• **Exercise set**
- 1) For the 35mm lens thread, decide whether each statement agrees with it, answering yes or no and quoting the deciding words. (a) yoni_blau shoots at 35mm most of the time. (b) neuroanatomist's only complaint about the 35L is its size. (c) neuroanatomist says IS does not help with subject motion.
- 2) Set down the 35mm lens thread word for word from "I love the x100's" to "any thoughts?".

-- start of Supplied passage --

# 35mm lenses vs 24-70



## yoni_blau (Nov 7, 2012)

Hi there,

First post for me here (although for years I've been checking it out every day)
I stopped using my 450d and ef-s lenses when I got my fujifilm x100 (which is awesome btw)
I'm mostly into street photography and the x100 gave me a great light-weight solution for my long trips abroad

However, now I want to go back to canon to experiment with some tele lenses/macro etc.
and since I cant imagine going back to my 450d I want to wait and buy the 6D (also light and good for street photography)

I love the x100's 35 equiv lens - I like shooting 90% of the time in 35mm.
So... im thinking of buying either a 35mm prime (either the new 35 f/2 IS or the new 35 1.4 sigma)
I heard not so great things about the bulky 35L and with 4 stops IS the new 35 f/2 the 35L has little to offer (or am i wrong)
the second option is to make the extra strach thinking longterm (family portraits/all purpose etc) and getting the 24-70 f/2.8 mkII

So I guess my question is as follows:
do you suppose that at 35mm the non L primes will outpreform the zoom
on one hand primes have usually better IQ however these are not L lenses and the new 24-70 f/2.8 suppose to be super-sharp.

any thoughts?

BTW- since I'm new you can see some of my pics at:
yoni_blau.500px.com


----------



## neuroanatomist (Nov 7, 2012)

yoni_blau said:


> I heard not so great things about the bulky 35L and with 4 stops IS the new 35 f/2 the 35L has little to offer (or am i wrong)



You 'hear' a lot of things on the Internet - shockingly, some of it is untrue. 

The 35L is a wonderful lens, very sharp in the center, decently sharp in the FF corners, great bokeh. The only complaint that I have is that it lacks weather sealing. Personally, I love the 35L as a nighttime walkaround lens.

What the 35/1.4L offers over the 35/2 IS is that it lets in twice as much light. IS helps with camera shake (not a huge issue with a 35mm lens), but does nothing for subject motion - the faster aperture allows a higher shutter speed. People on the street move. Also, f/1.4 delivers greater OOF blur for more creativity with close subjects.



yoni_blau said:


> So I guess my question is as follows:
> do you suppose that at 35mm the non L primes will outpreform the zoom
> on one hand primes have usually better IQ however these are not L lenses and the new 24-70 f/2.8 suppose to be super-sharp.



I expect there will not be big differences, but since the 35/2 IS isn't yet available, we'll see. Regardless, the zoom is more convenient, but it's f/2.8. Those two factors, not IQ, should drive your decision.


----------



## Dylan777 (Nov 7, 2012)

I love my 24-70 II - AF is fast, sharpness is great.

In your case, 90% is a huge number - therefore, I vote for 35L f1.4. For me, faster shutter speed is more important then IS(gain 4-stop, at slower speed).


----------



## drjlo (Nov 7, 2012)

yoni_blau said:


> I heard not so great things about the bulky 35L and with 4 stops IS the new 35 f/2 the 35L has little to offer (or am i wrong)

-- end of Supplied passage --
-- start of Dataset section --

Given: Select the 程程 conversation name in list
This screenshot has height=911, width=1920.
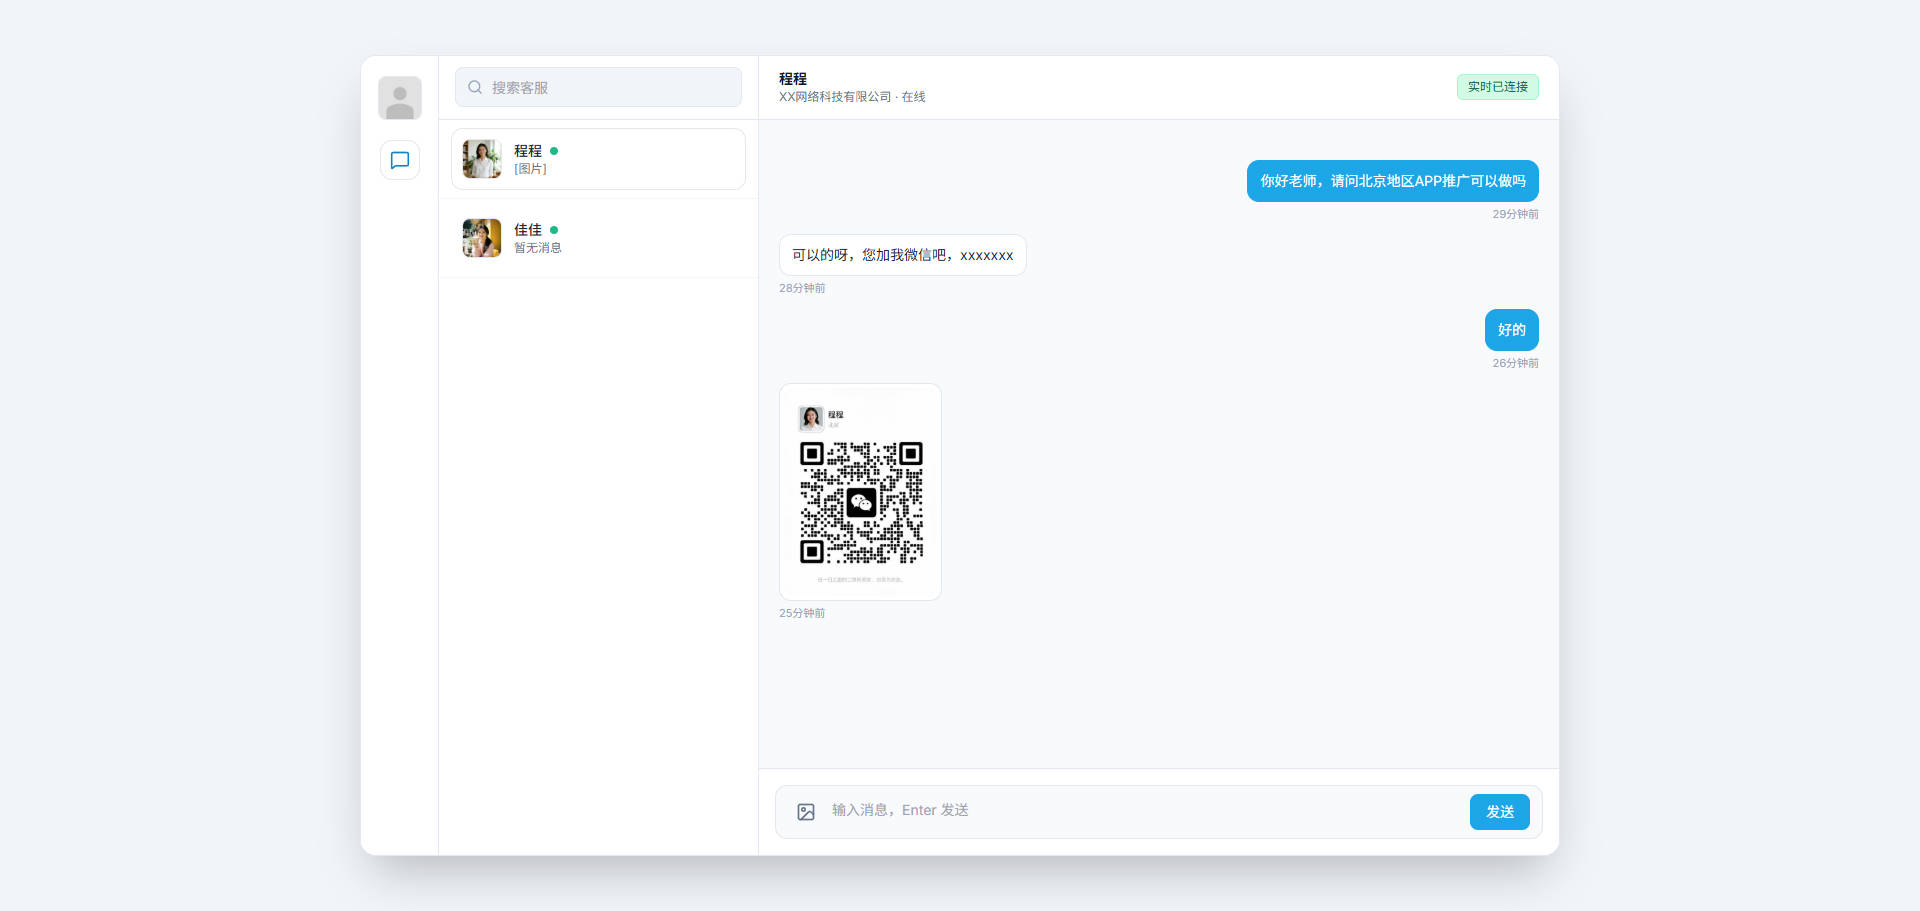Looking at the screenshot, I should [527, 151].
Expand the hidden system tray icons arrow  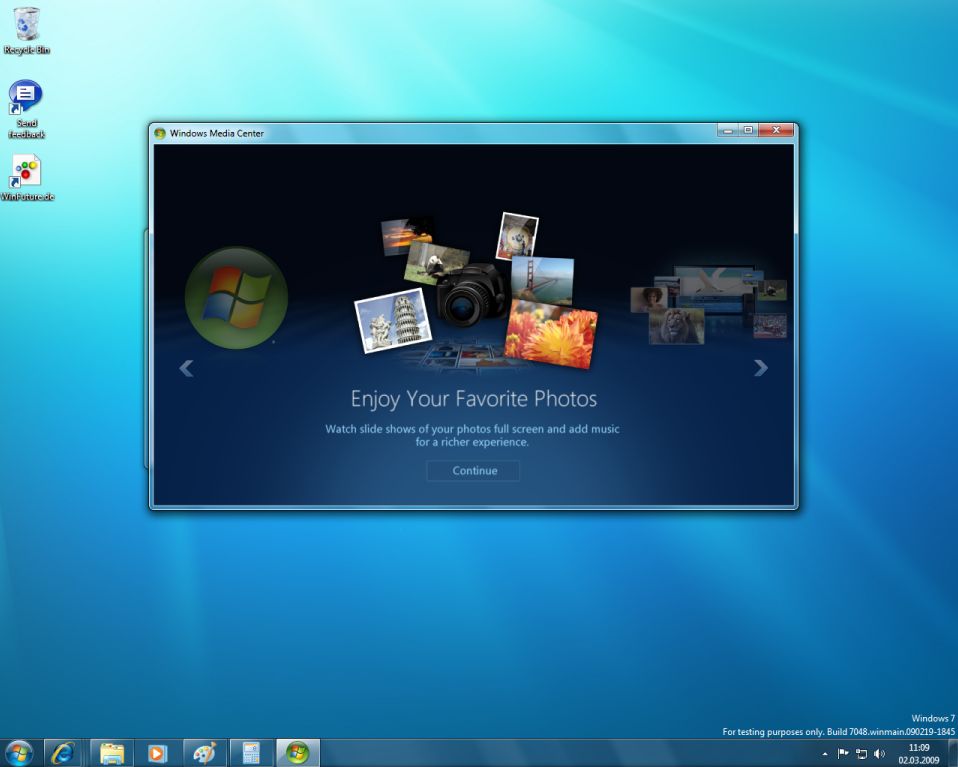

-- end of Dataset section --

• **Solution set**
- 1)
(a) Yes: "I like shooting 90% of the time in 35mm."
(b) No: "The only complaint that I have is that it lacks weather sealing."
(c) Yes: "IS helps with camera shake (not a huge issue with a 35mm lens), but does nothing for subject motion"

- 2)
I love the x100's 35 equiv lens - I like shooting 90% of the time in 35mm.
So... im thinking of buying either a 35mm prime (either the new 35 f/2 IS or the new 35 1.4 sigma)
I heard not so great things about the bulky 35L and with 4 stops IS the new 35 f/2 the 35L has little to offer (or am i wrong)
the second option is to make the extra strach thinking longterm (family portraits/all purpose etc) and getting the 24-70 f/2.8 mkII

So I guess my question is as follows:
do you suppose that at 35mm the non L primes will outpreform the zoom
on one hand primes have usually better IQ however these are not L lenses and the new 24-70 f/2.8 suppose to be super-sharp.

any thoughts?